Sözde hümanist tabanlı insan hakları adına
taktıkları maskeyle canavarları savunan CHP güdümlü politikacı, gazeteci ve
sanatçıların PKK’yı meşrulaştırma çabaları, geçmişteki yıkıcı ihanetlerin
tekrarıdır.
İnsaniyet karşıtı acımasız katilleri
insanlıkla şereflendirerek üç başlı köpek Öcalan adlı şeytanın salıverilmesi
için giriştikleri açlık eylemlerine güya merhamet duyup isteklerinin yerine
getirilmesi konusunda açlıklarına son verilme talepleriyle hükümete baskı
uygulamaları, vatanı ve vicdanları parçalamaktan başka bir amaç taşımamaktadır.

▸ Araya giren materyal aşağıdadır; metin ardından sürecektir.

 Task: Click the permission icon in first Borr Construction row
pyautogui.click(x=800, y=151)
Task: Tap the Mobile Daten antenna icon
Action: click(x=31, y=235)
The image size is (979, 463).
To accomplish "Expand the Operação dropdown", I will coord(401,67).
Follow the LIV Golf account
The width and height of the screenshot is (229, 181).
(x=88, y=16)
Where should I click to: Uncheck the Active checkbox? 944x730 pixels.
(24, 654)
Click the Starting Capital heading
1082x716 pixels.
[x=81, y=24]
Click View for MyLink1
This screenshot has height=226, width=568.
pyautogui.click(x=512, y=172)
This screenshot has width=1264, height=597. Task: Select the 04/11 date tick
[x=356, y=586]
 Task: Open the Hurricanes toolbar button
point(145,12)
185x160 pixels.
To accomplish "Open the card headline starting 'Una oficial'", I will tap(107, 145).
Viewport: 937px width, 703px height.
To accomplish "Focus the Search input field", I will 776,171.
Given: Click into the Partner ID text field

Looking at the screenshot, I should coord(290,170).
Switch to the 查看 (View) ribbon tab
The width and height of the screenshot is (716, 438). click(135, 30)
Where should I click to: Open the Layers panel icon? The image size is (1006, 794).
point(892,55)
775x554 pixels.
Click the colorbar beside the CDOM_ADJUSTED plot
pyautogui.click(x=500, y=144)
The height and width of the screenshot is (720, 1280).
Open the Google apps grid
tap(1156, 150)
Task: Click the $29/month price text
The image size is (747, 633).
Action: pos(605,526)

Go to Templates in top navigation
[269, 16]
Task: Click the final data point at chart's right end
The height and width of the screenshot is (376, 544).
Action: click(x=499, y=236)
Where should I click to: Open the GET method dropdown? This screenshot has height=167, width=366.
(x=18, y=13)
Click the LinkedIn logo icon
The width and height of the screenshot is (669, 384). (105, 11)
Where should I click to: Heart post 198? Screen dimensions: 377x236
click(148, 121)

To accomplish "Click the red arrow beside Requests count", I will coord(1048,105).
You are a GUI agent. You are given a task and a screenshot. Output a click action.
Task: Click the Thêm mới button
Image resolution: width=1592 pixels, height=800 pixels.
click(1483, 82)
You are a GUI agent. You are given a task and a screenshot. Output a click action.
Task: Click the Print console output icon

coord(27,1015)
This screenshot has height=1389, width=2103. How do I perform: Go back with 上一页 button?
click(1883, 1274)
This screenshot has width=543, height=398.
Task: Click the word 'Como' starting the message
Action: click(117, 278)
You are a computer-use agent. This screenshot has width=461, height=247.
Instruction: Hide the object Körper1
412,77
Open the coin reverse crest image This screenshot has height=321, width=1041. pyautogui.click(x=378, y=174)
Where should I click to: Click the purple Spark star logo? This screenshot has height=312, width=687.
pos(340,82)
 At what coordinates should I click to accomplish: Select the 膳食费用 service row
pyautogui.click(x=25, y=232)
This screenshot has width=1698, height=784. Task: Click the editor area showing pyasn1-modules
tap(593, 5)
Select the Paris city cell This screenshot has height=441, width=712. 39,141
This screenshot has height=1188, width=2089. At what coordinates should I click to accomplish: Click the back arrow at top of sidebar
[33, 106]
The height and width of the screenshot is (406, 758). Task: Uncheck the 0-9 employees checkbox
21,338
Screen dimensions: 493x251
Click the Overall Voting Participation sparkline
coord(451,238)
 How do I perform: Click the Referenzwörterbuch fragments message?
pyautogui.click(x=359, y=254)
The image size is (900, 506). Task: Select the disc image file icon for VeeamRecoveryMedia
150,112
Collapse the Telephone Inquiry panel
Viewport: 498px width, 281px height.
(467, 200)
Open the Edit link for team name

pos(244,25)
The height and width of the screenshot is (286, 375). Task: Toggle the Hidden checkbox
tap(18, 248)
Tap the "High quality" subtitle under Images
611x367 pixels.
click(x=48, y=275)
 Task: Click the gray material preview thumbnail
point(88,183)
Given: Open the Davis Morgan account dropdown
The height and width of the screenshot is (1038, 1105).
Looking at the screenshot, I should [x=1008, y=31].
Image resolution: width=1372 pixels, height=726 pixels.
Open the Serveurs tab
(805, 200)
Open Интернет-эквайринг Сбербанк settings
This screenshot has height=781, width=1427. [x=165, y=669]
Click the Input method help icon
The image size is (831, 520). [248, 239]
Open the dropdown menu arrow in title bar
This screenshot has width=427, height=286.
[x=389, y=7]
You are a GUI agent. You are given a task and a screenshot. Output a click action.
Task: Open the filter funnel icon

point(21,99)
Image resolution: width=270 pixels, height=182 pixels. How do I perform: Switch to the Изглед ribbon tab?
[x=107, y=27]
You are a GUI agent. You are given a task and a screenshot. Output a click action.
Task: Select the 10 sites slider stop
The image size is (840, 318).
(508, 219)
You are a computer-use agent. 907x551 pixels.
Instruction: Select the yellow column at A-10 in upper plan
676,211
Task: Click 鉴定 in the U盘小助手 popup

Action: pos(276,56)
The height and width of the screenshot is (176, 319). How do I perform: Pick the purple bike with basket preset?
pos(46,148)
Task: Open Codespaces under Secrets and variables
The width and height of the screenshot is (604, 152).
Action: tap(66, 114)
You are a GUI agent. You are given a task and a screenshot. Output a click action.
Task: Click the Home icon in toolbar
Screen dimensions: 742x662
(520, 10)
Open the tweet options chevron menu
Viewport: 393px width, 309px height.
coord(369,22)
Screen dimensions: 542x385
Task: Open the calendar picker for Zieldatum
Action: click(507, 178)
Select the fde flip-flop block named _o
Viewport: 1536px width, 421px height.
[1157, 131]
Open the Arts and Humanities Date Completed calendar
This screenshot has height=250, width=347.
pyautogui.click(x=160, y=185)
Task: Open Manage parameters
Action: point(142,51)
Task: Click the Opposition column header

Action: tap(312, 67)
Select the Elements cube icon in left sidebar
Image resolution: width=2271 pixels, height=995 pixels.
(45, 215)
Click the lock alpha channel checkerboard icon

Özgür yaşam için vicdan buluşması
manipülasyonuyla bir araya gelen acımasızların ulumalarına kulaklar tıkanarak sadece
insanlığa odaklanıldığında; politikacı, gazeteci, aydın ve sanatçı etiketli şeytan
dostları etkin olamayacaklardır.
Sırf Allah ve Resulüne imanlarından ötürü
Müslümanlara tahammül edemeyerek hakaret ve tehditlerle sindirmeye çalışıp
acımadan tepeleme fırsatı kollayan şöhretli dışkılar, milletimizin onbinlerce
evladını kıyarak geriye dul ve yetim bırakan teröristleri fütursuzca
savunabilme cüretkârlıkları, aynı akıbete layık olduklarını kanıtlamaktadır.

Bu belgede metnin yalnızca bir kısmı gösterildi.